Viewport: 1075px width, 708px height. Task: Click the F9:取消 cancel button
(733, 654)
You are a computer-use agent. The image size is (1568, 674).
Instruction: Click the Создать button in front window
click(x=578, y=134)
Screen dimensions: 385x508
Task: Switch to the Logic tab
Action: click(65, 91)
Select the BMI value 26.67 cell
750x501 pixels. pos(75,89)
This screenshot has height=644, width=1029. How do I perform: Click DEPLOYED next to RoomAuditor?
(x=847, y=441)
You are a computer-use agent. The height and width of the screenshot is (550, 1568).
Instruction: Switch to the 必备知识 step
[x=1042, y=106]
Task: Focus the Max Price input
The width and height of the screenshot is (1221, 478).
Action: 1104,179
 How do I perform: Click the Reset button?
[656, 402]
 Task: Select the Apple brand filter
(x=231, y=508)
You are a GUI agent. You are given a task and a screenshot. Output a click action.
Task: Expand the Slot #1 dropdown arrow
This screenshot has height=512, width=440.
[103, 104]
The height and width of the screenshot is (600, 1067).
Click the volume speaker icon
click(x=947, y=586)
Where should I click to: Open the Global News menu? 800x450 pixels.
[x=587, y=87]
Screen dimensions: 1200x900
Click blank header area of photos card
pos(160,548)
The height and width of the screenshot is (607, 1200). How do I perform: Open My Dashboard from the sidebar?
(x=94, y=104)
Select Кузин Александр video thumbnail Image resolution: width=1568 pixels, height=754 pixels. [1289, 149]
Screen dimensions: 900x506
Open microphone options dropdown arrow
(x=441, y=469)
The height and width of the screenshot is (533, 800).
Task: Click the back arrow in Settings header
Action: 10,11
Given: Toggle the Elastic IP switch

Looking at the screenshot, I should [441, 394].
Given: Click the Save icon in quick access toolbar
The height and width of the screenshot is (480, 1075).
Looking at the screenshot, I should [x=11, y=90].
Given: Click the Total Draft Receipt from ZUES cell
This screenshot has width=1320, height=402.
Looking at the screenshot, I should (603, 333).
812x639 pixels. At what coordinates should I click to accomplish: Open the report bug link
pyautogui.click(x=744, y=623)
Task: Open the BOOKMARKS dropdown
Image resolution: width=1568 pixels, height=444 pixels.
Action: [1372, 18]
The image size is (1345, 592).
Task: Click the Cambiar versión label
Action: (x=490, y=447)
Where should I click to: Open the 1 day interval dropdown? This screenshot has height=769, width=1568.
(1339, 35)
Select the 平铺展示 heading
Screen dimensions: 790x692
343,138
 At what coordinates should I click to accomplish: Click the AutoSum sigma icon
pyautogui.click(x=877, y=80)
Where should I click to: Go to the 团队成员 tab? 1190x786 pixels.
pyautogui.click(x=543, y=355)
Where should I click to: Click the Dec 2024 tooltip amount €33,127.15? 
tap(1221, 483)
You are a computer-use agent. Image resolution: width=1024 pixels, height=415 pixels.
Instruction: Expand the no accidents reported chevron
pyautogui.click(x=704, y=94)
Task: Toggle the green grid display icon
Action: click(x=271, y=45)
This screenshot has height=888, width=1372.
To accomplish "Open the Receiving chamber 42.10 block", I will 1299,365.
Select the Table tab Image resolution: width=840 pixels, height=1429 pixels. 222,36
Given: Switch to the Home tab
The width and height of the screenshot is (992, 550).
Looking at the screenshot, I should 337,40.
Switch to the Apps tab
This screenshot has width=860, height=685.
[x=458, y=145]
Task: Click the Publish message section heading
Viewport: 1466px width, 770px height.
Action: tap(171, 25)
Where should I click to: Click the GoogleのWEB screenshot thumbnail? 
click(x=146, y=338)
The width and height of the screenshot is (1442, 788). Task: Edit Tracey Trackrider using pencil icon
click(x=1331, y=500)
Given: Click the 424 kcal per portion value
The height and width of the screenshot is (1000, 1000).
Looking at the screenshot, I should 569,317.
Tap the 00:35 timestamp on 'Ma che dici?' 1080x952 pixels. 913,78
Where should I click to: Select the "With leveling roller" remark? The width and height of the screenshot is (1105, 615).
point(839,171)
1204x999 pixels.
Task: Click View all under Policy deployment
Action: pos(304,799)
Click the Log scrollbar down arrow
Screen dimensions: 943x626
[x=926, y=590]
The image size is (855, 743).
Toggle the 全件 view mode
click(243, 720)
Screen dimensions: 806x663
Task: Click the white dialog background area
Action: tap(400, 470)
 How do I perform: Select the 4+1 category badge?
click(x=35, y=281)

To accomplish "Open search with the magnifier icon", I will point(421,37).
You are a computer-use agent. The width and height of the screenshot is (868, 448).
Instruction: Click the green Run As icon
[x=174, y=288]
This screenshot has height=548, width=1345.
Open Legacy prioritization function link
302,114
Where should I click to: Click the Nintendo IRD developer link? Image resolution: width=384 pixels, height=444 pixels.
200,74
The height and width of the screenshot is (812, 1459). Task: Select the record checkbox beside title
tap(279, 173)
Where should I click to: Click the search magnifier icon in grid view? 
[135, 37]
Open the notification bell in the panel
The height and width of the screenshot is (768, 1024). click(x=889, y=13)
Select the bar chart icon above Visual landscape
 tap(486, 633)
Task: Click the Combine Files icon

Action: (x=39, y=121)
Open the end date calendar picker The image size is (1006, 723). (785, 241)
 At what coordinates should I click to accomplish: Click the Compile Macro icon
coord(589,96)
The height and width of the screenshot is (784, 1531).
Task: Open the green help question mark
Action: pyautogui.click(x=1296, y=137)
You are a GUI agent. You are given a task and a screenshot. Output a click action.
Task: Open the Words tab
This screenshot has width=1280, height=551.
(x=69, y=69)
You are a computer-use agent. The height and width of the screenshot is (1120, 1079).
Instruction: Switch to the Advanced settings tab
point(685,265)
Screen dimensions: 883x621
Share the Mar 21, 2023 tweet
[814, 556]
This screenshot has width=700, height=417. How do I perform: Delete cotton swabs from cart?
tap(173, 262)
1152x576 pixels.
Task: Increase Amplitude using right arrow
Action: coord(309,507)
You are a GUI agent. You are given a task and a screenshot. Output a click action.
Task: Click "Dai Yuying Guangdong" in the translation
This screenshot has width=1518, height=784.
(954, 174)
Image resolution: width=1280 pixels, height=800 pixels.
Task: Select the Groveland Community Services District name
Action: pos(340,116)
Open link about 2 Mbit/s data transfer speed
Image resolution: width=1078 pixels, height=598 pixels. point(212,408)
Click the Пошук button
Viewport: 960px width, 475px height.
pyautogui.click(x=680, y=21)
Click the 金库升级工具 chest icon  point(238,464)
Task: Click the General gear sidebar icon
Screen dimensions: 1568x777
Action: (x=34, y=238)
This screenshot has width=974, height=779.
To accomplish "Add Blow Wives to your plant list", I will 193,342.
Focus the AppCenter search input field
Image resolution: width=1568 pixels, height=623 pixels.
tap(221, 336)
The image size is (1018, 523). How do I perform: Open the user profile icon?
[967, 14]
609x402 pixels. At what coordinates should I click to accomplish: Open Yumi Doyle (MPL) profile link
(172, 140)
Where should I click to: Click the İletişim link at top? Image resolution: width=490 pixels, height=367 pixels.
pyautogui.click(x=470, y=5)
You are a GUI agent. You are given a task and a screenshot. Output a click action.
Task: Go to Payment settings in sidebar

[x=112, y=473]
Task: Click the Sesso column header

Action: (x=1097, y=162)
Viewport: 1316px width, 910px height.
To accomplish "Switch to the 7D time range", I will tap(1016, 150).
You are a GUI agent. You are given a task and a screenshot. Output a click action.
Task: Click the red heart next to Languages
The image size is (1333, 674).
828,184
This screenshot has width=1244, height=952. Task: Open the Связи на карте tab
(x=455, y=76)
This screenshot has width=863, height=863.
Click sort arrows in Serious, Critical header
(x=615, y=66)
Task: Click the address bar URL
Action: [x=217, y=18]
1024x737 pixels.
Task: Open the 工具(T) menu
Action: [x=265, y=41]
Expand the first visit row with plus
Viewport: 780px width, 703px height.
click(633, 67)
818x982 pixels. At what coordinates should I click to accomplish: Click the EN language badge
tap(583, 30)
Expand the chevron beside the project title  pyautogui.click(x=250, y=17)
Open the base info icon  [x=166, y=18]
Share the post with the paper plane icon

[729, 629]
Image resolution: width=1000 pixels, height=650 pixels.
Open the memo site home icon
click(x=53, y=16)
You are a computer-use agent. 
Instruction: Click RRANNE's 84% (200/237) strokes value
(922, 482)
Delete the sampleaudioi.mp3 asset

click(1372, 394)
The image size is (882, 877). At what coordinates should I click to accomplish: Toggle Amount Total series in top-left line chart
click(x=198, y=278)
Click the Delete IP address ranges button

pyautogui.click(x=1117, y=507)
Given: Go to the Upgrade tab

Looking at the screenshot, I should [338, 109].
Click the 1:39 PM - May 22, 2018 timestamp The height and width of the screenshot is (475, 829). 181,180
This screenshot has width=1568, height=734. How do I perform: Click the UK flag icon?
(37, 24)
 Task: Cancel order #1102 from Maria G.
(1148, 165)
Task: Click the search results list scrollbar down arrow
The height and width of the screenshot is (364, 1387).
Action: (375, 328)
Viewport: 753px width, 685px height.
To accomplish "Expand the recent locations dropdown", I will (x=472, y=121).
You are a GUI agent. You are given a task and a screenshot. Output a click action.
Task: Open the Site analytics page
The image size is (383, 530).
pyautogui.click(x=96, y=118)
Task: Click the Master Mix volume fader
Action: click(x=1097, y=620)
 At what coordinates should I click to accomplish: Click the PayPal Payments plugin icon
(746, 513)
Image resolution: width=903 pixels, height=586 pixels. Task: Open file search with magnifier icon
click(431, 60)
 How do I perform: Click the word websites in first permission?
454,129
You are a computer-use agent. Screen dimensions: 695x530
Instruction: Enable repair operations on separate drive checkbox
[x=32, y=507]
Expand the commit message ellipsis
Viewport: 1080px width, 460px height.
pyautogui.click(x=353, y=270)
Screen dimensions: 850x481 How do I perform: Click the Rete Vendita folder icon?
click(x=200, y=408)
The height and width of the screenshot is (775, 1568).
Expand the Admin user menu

WHAT YOU NEED TO DO: Reproduce exactly the lines from the one with "Payments plugin icon" through the end of the entries above, both ends included.

FINAL ANSWER:
 At what coordinates should I click to accomplish: Click the PayPal Payments plugin icon
(746, 513)
Image resolution: width=903 pixels, height=586 pixels. Task: Open file search with magnifier icon
click(431, 60)
 How do I perform: Click the word websites in first permission?
454,129
You are a computer-use agent. Screen dimensions: 695x530
Instruction: Enable repair operations on separate drive checkbox
[x=32, y=507]
Expand the commit message ellipsis
Viewport: 1080px width, 460px height.
pyautogui.click(x=353, y=270)
Screen dimensions: 850x481 How do I perform: Click the Rete Vendita folder icon?
click(x=200, y=408)
The height and width of the screenshot is (775, 1568).
Expand the Admin user menu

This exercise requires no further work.